What you need to do:
Write out exactly the lines from the start of the entries through the one that contains "Task: Tap the 23 available times count", including both.

Stored items
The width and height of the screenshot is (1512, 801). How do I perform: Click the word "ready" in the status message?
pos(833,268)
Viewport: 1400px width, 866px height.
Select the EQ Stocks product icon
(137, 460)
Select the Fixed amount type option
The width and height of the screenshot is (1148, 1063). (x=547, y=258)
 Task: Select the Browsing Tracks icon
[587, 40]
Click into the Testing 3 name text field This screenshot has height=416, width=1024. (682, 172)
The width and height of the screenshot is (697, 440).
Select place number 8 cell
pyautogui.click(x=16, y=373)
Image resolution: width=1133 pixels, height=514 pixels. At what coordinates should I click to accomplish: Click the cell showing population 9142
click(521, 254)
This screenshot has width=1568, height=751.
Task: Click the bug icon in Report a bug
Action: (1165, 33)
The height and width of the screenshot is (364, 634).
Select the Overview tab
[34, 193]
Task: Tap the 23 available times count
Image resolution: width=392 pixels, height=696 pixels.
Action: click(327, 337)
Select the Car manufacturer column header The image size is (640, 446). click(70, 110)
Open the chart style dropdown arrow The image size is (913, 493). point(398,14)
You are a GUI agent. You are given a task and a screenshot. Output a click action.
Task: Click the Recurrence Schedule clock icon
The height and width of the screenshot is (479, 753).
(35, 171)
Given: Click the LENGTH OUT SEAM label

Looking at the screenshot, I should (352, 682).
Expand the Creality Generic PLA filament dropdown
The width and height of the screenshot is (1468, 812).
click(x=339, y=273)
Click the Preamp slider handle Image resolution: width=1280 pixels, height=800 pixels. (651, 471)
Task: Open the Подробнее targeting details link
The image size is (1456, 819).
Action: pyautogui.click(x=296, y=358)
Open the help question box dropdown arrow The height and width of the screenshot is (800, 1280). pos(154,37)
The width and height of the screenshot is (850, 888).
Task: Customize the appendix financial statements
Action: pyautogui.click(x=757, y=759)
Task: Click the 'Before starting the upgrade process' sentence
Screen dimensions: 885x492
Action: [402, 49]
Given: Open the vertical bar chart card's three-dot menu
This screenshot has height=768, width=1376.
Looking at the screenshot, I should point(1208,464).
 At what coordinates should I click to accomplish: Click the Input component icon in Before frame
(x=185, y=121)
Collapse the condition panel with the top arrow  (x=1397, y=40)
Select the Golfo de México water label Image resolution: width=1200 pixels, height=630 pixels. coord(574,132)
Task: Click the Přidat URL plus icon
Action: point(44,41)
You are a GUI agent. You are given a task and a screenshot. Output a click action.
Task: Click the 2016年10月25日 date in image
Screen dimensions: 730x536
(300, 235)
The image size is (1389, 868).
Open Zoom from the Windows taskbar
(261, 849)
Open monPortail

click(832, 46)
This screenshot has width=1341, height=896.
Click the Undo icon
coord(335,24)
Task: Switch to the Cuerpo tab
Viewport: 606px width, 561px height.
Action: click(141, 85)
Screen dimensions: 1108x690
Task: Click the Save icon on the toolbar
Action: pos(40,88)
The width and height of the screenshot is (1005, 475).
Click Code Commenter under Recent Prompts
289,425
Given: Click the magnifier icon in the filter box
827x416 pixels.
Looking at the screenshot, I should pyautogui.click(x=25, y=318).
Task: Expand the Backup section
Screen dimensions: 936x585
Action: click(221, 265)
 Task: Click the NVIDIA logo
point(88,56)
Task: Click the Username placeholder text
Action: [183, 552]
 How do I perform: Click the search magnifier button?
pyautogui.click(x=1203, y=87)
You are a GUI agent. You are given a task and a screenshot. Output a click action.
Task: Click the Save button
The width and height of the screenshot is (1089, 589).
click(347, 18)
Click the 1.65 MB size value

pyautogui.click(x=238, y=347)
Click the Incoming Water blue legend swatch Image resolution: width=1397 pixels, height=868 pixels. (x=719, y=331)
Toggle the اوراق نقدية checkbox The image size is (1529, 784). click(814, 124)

Task output:
The width and height of the screenshot is (1512, 801). How do I perform: Click the word "ready" in the status message?
pos(833,268)
Viewport: 1400px width, 866px height.
Select the EQ Stocks product icon
(137, 460)
Select the Fixed amount type option
The width and height of the screenshot is (1148, 1063). (x=547, y=258)
 Task: Select the Browsing Tracks icon
[587, 40]
Click into the Testing 3 name text field This screenshot has height=416, width=1024. (682, 172)
The width and height of the screenshot is (697, 440).
Select place number 8 cell
pyautogui.click(x=16, y=373)
Image resolution: width=1133 pixels, height=514 pixels. At what coordinates should I click to accomplish: Click the cell showing population 9142
click(521, 254)
This screenshot has width=1568, height=751.
Task: Click the bug icon in Report a bug
Action: (1165, 33)
The height and width of the screenshot is (364, 634).
Select the Overview tab
[34, 193]
Task: Tap the 23 available times count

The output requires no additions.